There is neither Jew nor Gentile, neither slave nor free, neither male nor female, for you are all one in Christ Jesus.

Galatians 3:28 (TNIV)

Thus the Bible makes it clear that males and females are equally made in the image of God, and that the distinction between them is precisely “irrelevant to the spiritual life” in Christ. Thus the clear biblical position is that God is neither male nor female, and that neither gender is better fitted than the other to represent him to humanity.

Of course C.S. Lewis was right and prescient to write that

the Church of England herself would be torn in shreds

by allowing women priests. In the 1990s the shreds were inexpertly patched together by such means as the infamous “flying bishops”. Now that women bishops are in prospect the whole patchwork is falling apart again. But the reason this has been so contentious is that a large minority in the church has been taken in by the kinds of bad arguments about the essential masculinity of God which Lewis put forward.

To be fair to C.S. Lewis, he was a man of his time and so shared “an inarticulate distaste, a sense of discomfort” with the idea of women priests. In 1948 he was not young (he turned 50 that year) but still unmarried. He had little experience of women apart from his odd relationship with his surrogate mother Jane Moore. It is perhaps hardly surprising that he treated them more or less as a separate species. But, fortunately for half of humanity, that is not how God treats them.

C.S. Lewis on complementarianism

C.S. Lewis didn’t have anything to say about the kind of complementarianism that is being promoted by CBMW among others, according to which men and women are allocated complementary, but allegedly equal roles in the family and in the church – and it is men who decide which these roles are. That is because the concept had not been invented when he died.

But Lewis did have an idea of what it meant to speak of complementary roles where the allocation of these roles is all done by one side. In the first chapter of The Last Battle he writes of how the ape Shift, a clear figure of evil in his story, and the donkey Puzzle

both said they were friends, but from the way things went on you might have thought that Puzzle was more like Shift’s servant than his friend. He did all the work. … Puzzle never complained, because he knew that Shift was far cleverer than himself and he thought it was very kind of Shift to be friends with him at all. (p.7 of my Puffin edition)

After getting the reluctant Puzzle to fish a lion’s skin out of Caldron Pool, Shift says:

You know you’re no good at thinking, Puzzle, so why don’t you let me do your thinking for you? Why don’t you treat me as I treat you? I don’t think I can do everything. I know you’re better at some things than I am. That’s why I let you go into the Pool; I knew you’d do it better than me. But why can’t I have my turn when it comes to something I can do and you can’t? Am I never allowed to do anything? Do be fair. Turn and turn about. (p.12, emphasis as in the original)
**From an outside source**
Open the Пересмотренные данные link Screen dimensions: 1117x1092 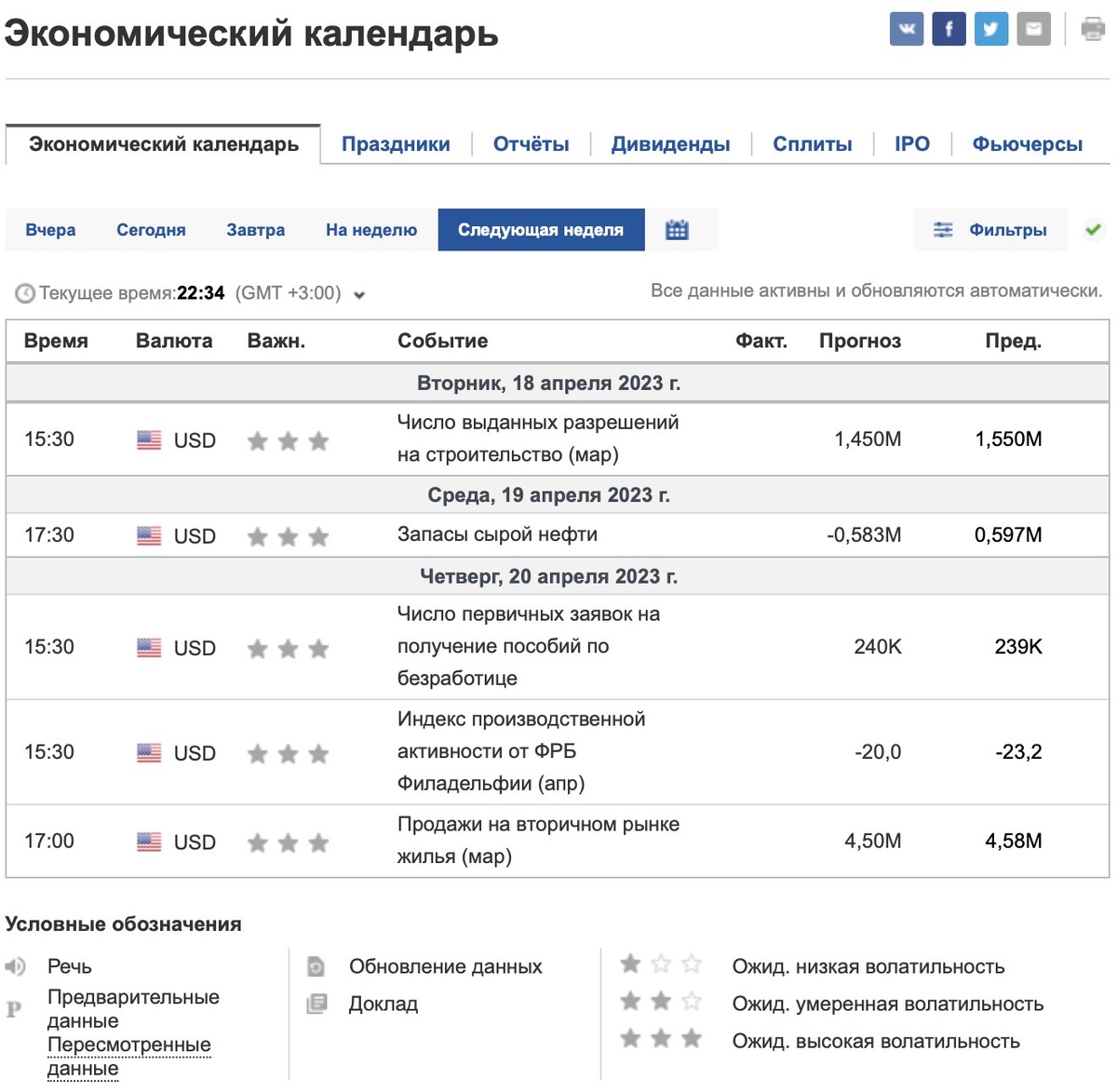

With arguments like these Shift asserts his leadership over the poor Puzzle and exploits him as his servant, to do all the dirty jobs while Shift reserves for himself all the nice ones. These arguments sound remarkably like the ones which complementarians use to justify men getting all the desirable roles in church and in family, while all the ones which the men don’t want end up being given to women.

Now Shift probably was cleverer than Puzzle, so he could justify being the one who did the thinking – although not the evil he brought from it. But there is plenty of proof that men are no better at thinking or at leading than women are, and so no justification for men allocating to themselves all the leadership roles and any other tasks that they take a fancy to.

Well done, John Piper, for taking a break

As T.C. Robinson among others reports, the well-known preacher John Piper is taking an eight month break from public ministry, from 1st May until the end of the year. In his own article about this break Piper writes (Robinson quoted part of this):

… my soul, my marriage, my family, and my ministry-pattern need a reality check from the Holy Spirit. On the one hand, I love my Lord, my wife, my five children and their families first and foremost; and I love my work of preaching and writing and leading Bethlehem. …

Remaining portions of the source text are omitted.